Join facilitator José Alaniz for an audience-fueled exploration of Sergei Eisenstein's staggering masterpiece which revolutionized the language of cinema.

November 17, 2018

Tickets

The date of this event has passed.

Special Engagement
Saturday, November 17, 2018
SIFF Film Center
11:00 AM - 5:00 PM
$20 | $15 (SIFF Members) | $19 (Seniors and Youth)
SIFF Cinema passes, vouchers, and other discounts not accepted.

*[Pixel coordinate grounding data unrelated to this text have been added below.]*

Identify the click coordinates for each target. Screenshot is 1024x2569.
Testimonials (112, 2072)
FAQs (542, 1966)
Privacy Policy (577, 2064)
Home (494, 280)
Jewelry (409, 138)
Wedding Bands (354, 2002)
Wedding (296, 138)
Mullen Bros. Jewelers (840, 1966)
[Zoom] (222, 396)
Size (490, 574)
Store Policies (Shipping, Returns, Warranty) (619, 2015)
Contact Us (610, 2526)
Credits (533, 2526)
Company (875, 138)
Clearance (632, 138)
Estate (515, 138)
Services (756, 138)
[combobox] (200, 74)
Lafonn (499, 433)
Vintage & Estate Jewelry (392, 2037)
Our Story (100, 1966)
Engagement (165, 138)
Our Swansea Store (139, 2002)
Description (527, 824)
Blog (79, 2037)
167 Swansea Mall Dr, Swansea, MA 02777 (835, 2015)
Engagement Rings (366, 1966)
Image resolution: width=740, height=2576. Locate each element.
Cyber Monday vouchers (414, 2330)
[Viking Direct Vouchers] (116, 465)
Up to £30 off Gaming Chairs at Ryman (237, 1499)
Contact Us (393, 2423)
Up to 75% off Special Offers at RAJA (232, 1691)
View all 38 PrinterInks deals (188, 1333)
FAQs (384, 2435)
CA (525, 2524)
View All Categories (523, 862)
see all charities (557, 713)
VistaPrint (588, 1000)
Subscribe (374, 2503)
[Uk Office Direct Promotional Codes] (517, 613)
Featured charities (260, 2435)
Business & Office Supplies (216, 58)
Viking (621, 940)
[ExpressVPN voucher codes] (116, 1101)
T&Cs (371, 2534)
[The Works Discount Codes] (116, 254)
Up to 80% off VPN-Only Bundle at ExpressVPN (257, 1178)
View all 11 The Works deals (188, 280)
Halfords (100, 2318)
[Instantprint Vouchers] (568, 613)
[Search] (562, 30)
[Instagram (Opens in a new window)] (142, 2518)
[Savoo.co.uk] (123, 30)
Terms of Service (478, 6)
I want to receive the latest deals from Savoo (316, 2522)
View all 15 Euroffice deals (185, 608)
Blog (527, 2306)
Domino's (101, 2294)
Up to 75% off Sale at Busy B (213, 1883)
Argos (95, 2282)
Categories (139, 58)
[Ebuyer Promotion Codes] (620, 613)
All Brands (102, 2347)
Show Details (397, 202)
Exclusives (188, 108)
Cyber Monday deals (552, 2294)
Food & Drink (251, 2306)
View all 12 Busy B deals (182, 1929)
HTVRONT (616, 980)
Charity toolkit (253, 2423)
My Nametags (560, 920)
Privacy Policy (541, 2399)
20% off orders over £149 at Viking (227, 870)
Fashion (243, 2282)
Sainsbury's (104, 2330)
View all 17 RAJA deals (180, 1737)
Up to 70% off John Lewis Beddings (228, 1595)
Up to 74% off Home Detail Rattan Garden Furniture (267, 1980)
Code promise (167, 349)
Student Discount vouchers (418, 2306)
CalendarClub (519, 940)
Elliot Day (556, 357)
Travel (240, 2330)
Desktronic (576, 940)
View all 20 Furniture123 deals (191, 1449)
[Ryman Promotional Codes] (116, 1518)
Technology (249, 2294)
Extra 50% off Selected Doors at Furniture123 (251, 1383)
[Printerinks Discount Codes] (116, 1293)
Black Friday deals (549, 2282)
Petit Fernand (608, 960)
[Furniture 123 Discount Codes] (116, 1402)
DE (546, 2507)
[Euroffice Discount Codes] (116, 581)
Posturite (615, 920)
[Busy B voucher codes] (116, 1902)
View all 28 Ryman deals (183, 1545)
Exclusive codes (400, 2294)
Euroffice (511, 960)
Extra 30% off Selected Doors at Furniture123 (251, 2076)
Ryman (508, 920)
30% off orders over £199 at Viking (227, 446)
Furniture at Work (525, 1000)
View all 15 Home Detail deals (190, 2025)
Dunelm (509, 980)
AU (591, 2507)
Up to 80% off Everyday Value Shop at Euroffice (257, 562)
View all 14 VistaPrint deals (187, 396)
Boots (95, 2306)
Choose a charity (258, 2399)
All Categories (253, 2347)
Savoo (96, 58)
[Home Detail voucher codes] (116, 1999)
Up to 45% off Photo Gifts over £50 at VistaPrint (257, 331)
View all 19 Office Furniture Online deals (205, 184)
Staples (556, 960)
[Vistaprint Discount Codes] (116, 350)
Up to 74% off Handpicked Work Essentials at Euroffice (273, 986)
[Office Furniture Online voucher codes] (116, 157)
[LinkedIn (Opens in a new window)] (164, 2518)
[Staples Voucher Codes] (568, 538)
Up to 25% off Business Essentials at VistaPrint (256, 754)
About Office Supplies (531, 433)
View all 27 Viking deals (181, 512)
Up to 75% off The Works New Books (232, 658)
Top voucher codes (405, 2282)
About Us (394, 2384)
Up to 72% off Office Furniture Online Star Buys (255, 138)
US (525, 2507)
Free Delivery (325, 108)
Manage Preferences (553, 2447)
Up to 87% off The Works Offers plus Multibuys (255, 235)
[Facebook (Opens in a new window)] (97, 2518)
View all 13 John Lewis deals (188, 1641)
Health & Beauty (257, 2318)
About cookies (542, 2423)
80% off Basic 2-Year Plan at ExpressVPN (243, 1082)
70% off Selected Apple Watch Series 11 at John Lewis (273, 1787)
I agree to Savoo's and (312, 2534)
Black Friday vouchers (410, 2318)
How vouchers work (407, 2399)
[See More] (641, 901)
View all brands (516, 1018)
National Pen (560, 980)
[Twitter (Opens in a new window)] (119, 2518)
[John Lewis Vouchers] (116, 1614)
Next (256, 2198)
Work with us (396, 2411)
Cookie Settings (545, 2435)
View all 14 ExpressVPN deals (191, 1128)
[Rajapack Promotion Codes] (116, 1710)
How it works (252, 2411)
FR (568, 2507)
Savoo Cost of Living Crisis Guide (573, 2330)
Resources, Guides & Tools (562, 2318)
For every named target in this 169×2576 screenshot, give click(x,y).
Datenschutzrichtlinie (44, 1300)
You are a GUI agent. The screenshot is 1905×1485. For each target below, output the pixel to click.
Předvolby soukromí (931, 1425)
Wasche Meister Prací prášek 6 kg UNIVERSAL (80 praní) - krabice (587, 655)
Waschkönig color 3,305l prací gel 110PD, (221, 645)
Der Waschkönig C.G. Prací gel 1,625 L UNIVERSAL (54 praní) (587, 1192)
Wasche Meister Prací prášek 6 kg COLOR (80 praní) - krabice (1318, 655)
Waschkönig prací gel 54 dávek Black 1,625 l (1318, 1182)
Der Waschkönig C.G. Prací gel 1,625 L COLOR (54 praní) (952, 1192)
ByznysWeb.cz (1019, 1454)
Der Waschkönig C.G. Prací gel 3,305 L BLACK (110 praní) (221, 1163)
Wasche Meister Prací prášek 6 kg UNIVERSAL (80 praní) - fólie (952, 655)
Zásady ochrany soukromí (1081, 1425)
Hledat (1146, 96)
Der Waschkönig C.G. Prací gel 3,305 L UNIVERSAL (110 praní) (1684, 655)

Note: Participants are recommended to have seen Battleship Potemkin in advance of the session. We will not be screening the film in its entirety before the dissection begins.


FACILITATOR
José Alaniz
, associate professor in the Department of Slavic Languages and Literatures and the Department of Comparative Literature (adjunct) at the University of Washington, Seattle, has published two books, Komiks: Comic Art in Russia (University Press of Mississippi, 2010) and Death, Disability and the Superhero: The Silver Age and Beyond (UPM, 2014). His articles have appeared in the International Journal of Comic Art, The Comics Journal, Ulbandus, Studies in Russian and Soviet Cinema, The Slavic and East European Journal, Comics Forum and Kinokultura, and the anthologies Disability in Comic Books and Graphic Narratives (2016), The Ages of The Avengers: Essays on the Earth's Mightiest Heroes in Changing Times (McFarland, 2014) and Russian Children's Literature and Culture (Routledge, 2007). From 2011-2017 he served as Chair of the Executive Committee of the International Comic Arts Forum (ICAF), the leading comics studies conference in the US. In 2014 he assumed the directorship of the University of Washington's Disability Studies Program. His research interests include Death and Dying, Disability Studies, Film Studies, Eco-criticism and Comics Studies. His current book projects include Resurrection: Comics in Post-Soviet Russia and a history of Czech graphic narrative.

ABOUT CINEMA DISSECTION
Cinema Dissection affords film lovers an exciting opportunity to dig deeper into the films that they love. Inspired by Roger Ebert's annual Cinema Interruptus in Boulder, CO, attendees will participate with a facilitator in a six-hour scene-by-scene, and sometimes shot-by-shot, deconstruction of the featured film. While the facilitator will certainly share their thoughts, anyone in the audience may call out "Stop" and either ask a question of the group or make an observation around a certain shot or moment in the film.